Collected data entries

######

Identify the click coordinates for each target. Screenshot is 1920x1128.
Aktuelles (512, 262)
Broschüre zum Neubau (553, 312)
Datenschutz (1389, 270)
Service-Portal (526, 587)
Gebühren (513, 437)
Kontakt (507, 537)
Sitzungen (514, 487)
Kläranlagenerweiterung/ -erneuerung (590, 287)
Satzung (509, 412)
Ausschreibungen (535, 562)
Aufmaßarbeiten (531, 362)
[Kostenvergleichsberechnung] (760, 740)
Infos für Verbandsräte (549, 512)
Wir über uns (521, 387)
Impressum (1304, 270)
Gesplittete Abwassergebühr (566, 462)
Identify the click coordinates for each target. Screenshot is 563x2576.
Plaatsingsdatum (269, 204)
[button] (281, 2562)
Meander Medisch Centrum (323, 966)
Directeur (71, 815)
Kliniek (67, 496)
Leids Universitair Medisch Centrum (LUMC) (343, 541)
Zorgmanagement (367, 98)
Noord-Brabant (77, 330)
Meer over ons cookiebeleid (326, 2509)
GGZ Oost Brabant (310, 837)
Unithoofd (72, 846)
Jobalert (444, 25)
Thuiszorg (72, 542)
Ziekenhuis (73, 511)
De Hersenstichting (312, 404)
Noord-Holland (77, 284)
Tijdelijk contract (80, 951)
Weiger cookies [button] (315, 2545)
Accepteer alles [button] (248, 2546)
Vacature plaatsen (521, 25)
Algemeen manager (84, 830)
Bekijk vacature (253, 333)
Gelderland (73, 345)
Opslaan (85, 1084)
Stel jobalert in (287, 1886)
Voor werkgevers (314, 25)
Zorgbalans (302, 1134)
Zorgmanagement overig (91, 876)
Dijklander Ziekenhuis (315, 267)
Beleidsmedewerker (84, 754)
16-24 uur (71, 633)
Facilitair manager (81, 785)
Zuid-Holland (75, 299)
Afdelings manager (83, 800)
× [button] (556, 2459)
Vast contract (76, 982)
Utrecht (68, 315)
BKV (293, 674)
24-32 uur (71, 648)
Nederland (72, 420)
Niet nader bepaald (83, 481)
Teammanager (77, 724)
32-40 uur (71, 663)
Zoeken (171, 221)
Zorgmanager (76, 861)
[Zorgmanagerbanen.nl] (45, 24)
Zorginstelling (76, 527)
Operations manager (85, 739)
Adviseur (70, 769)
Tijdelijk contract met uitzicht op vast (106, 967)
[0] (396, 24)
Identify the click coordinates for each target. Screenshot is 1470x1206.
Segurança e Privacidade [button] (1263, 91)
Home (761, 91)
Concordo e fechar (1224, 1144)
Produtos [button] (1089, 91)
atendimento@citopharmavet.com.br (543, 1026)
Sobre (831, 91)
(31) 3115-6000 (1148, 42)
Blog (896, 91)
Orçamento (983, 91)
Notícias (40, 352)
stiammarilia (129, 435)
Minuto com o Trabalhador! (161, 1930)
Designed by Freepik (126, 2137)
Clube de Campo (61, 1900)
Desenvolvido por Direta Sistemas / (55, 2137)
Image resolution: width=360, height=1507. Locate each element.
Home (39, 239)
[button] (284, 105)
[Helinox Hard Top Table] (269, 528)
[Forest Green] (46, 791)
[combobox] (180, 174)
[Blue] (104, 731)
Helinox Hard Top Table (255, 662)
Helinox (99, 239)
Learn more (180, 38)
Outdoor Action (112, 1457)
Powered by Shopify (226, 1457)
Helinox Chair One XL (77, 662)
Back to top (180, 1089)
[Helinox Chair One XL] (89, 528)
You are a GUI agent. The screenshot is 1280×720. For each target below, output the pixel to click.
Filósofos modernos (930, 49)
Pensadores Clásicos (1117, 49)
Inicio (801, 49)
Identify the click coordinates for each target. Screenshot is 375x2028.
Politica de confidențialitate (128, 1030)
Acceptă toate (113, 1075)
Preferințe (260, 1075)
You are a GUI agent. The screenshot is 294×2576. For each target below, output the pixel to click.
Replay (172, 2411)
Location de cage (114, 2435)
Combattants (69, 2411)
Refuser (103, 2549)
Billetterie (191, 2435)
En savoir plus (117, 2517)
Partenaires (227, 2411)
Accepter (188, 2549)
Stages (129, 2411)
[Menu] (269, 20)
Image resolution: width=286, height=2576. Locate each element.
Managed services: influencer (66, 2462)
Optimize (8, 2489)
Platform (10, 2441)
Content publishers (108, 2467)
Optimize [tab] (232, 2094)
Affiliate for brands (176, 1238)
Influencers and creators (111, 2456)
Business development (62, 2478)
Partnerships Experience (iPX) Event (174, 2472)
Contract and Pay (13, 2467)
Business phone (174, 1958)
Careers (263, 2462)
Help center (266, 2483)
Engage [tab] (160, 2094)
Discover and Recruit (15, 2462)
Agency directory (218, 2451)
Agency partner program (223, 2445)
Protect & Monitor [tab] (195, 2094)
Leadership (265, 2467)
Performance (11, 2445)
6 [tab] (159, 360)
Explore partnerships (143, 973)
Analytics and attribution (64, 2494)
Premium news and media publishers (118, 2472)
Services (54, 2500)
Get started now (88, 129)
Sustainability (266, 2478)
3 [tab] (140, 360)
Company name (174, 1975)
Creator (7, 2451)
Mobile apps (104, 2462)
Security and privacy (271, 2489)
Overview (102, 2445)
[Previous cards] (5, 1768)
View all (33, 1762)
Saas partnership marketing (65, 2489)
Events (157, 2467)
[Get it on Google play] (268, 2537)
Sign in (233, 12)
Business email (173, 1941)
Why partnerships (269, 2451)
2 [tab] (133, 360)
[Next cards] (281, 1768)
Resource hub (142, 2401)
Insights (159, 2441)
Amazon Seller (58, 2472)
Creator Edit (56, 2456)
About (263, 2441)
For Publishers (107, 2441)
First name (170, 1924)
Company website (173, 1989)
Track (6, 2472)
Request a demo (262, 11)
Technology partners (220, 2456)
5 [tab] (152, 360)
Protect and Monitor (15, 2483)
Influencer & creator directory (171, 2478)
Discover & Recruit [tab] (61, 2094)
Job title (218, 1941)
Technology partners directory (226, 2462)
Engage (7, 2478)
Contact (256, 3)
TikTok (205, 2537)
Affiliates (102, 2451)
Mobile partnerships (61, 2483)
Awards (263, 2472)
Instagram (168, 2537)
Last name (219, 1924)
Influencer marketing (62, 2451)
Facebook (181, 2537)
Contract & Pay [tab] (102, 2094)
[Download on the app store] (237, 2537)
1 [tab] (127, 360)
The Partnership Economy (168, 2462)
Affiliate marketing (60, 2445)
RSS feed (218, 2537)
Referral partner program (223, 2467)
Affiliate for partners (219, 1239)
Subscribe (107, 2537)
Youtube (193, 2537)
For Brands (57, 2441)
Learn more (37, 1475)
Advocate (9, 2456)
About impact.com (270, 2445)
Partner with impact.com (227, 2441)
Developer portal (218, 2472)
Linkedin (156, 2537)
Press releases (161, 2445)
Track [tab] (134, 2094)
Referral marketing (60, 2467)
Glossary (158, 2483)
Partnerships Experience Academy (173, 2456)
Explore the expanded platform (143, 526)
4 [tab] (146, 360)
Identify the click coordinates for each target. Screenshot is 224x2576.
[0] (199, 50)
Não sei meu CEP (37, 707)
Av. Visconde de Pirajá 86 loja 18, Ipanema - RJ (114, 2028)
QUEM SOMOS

######

What is being asked
What is needed is a verbatim copy of every line in the records above from the one containing "3 [tab] (140, 360)" down to the one containing "1 [tab] (127, 360)", both included, and nothing more.

Exercise solution
3 [tab] (140, 360)
Company name (174, 1975)
Creator (7, 2451)
Mobile apps (104, 2462)
Security and privacy (271, 2489)
Overview (102, 2445)
[Previous cards] (5, 1768)
View all (33, 1762)
Saas partnership marketing (65, 2489)
Events (157, 2467)
[Get it on Google play] (268, 2537)
Sign in (233, 12)
Business email (173, 1941)
Why partnerships (269, 2451)
2 [tab] (133, 360)
[Next cards] (281, 1768)
Resource hub (142, 2401)
Insights (159, 2441)
Amazon Seller (58, 2472)
Creator Edit (56, 2456)
About (263, 2441)
For Publishers (107, 2441)
First name (170, 1924)
Company website (173, 1989)
Track (6, 2472)
Request a demo (262, 11)
Technology partners (220, 2456)
5 [tab] (152, 360)
Protect and Monitor (15, 2483)
Influencer & creator directory (171, 2478)
Discover & Recruit [tab] (61, 2094)
Job title (218, 1941)
Technology partners directory (226, 2462)
Engage (7, 2478)
Contact (256, 3)
TikTok (205, 2537)
Affiliates (102, 2451)
Mobile partnerships (61, 2483)
Awards (263, 2472)
Instagram (168, 2537)
Last name (219, 1924)
Influencer marketing (62, 2451)
Facebook (181, 2537)
Contract & Pay [tab] (102, 2094)
[Download on the app store] (237, 2537)
1 [tab] (127, 360)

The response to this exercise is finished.